Journal: Journal of the Royal Society Interface
Publication Date: Feb 2021
Fibril density maps for seven keratoconic corneas. The origin (0,0) is the corneal apex. Red lines represent the KC cone boundaries.
Summary:
Keratoconus (KC) is a non-inflammatory corneal disease affecting approximately 1 in 2000 individuals. The condition causes the cornea to become thin and develop a cone-shaped protrusion, leading to visual impairment. Although its exact cause remains unknown, researchers have identified that changes in the collagen fibrils within the cornea play a significant role in the development of KC.
In our study, we focused on estimating the reduction in collagen fibril density in the central 6mm radius of keratoconic corneas. We analysed the microstructure and videokeratography data of seven keratoconic and six healthy corneas. Our findings revealed that the collagen fibril density in the cones of keratoconic corneas could be as much as 35% lower compared to healthy corneas.
We also developed a linear approximation to relate the magnitude of reduction to the refractive power, minimum corneal thickness, and cone area. This method can predict the mean fibril density in the cone area of a keratoconic eye, which can be applied in microstructure-based finite-element models to regulate its stiffness level and the stiffness distribution within the areas affected by keratoconus.
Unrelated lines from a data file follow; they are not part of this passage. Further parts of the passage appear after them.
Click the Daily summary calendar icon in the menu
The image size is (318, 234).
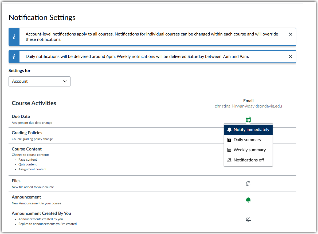point(229,140)
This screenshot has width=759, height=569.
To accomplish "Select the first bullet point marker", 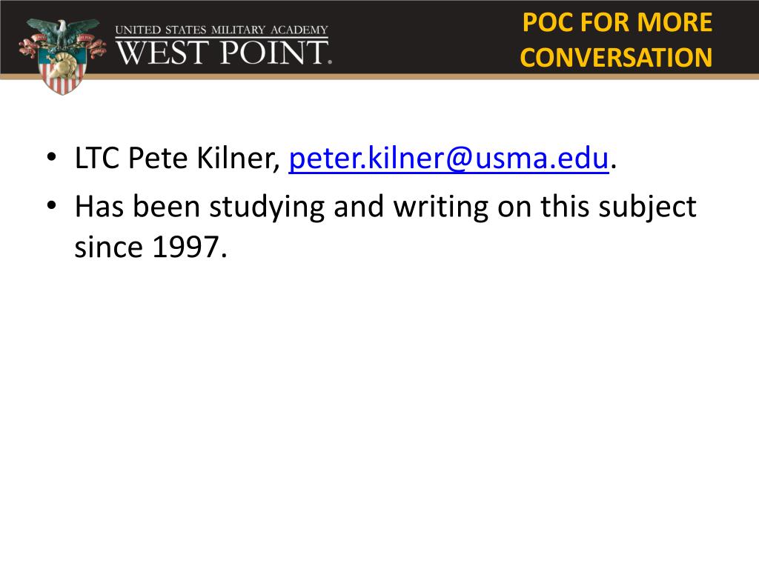I will click(51, 157).
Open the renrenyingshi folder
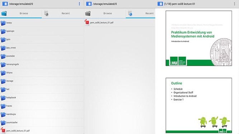239x134 pixels. pyautogui.click(x=42, y=64)
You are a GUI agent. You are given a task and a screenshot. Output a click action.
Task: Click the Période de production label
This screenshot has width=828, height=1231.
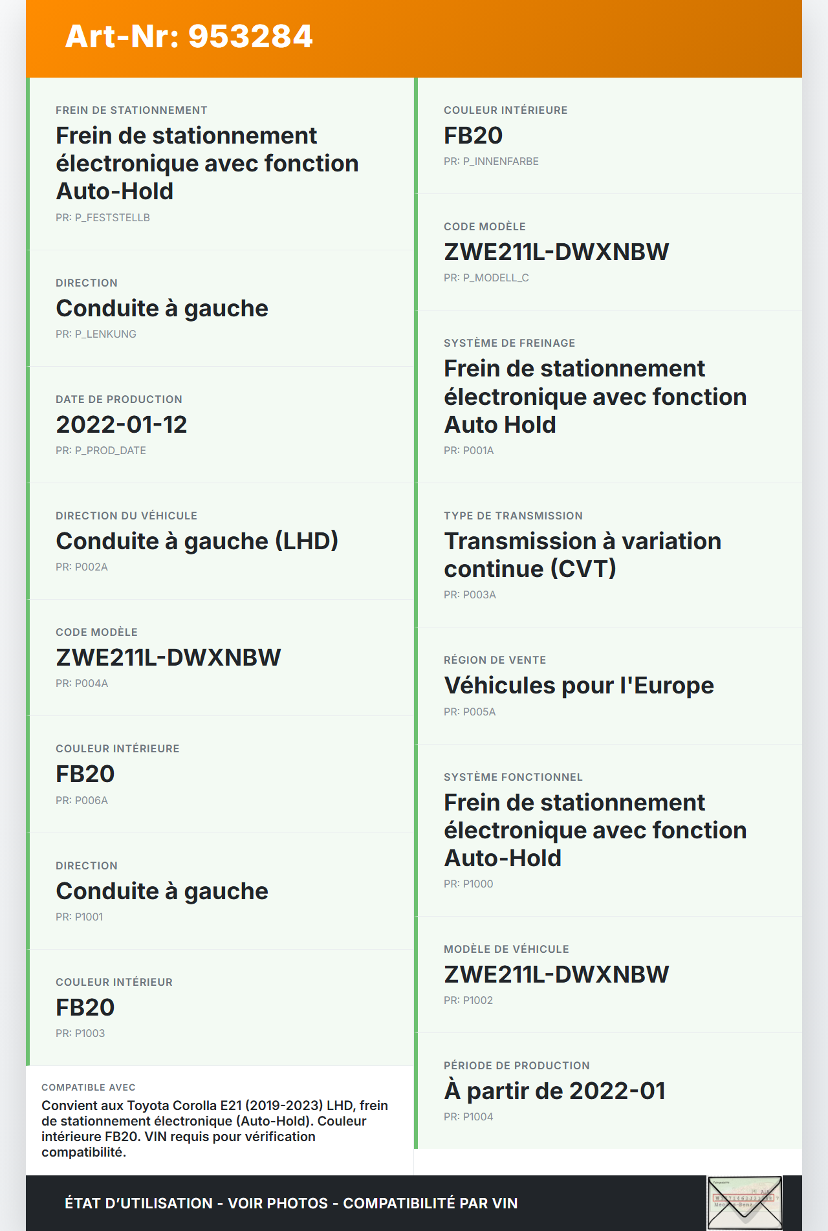tap(516, 1066)

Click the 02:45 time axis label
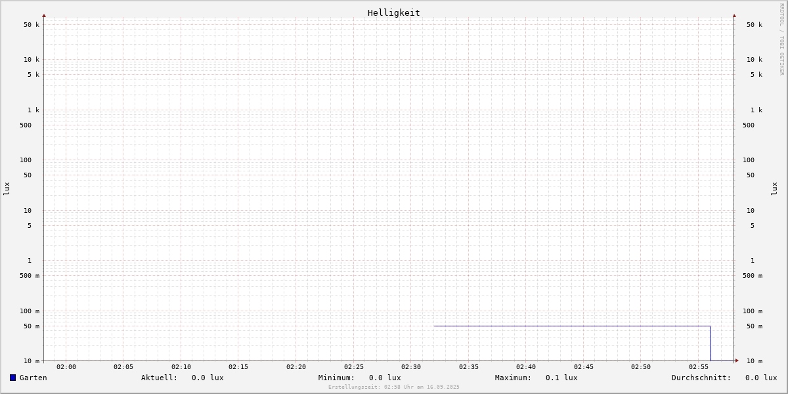(x=584, y=367)
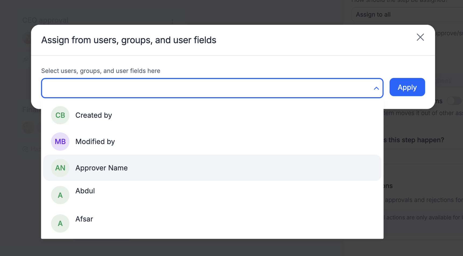Click Afsar's A avatar icon
463x256 pixels.
(x=60, y=223)
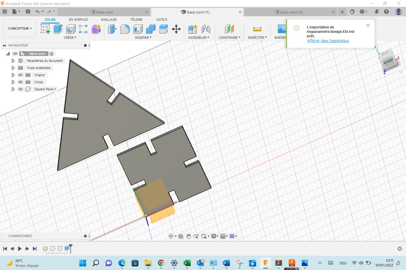Activate the Move/Copy arrows tool
This screenshot has height=270, width=406.
[176, 29]
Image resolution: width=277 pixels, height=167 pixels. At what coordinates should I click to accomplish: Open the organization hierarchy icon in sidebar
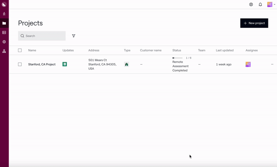4,51
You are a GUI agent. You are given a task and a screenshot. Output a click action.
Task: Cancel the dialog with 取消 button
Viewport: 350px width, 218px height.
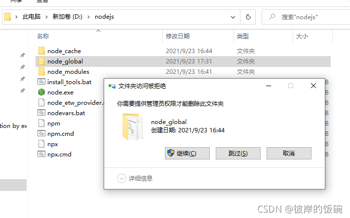point(289,153)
Our research showed that the fibril distribution outside the cone areas was not affected by keratoconus development and progression, meaning it was similar to the fibril distribution in healthy corneas. These findings will make it possible to develop customised numerical models to predict the biomechanical behaviour of keratoconic corneas.
Despite its contributions, our study has some limitations, such as the small number of cornea specimens and the inability to include the cone region in our analysis due to low-intensity collagen X-ray scatter. As more data becomes available, the method we've developed will be updated and refined.
In conclusion, our study has provided valuable insights into the reduction of collagen fibril density inside the cone areas of keratoconic corneas and its impact on the biomechanical behaviour of the affected eyes. This research will ultimately help pave the way for more effective diagnosis and treatment options for individuals living with keratoconus.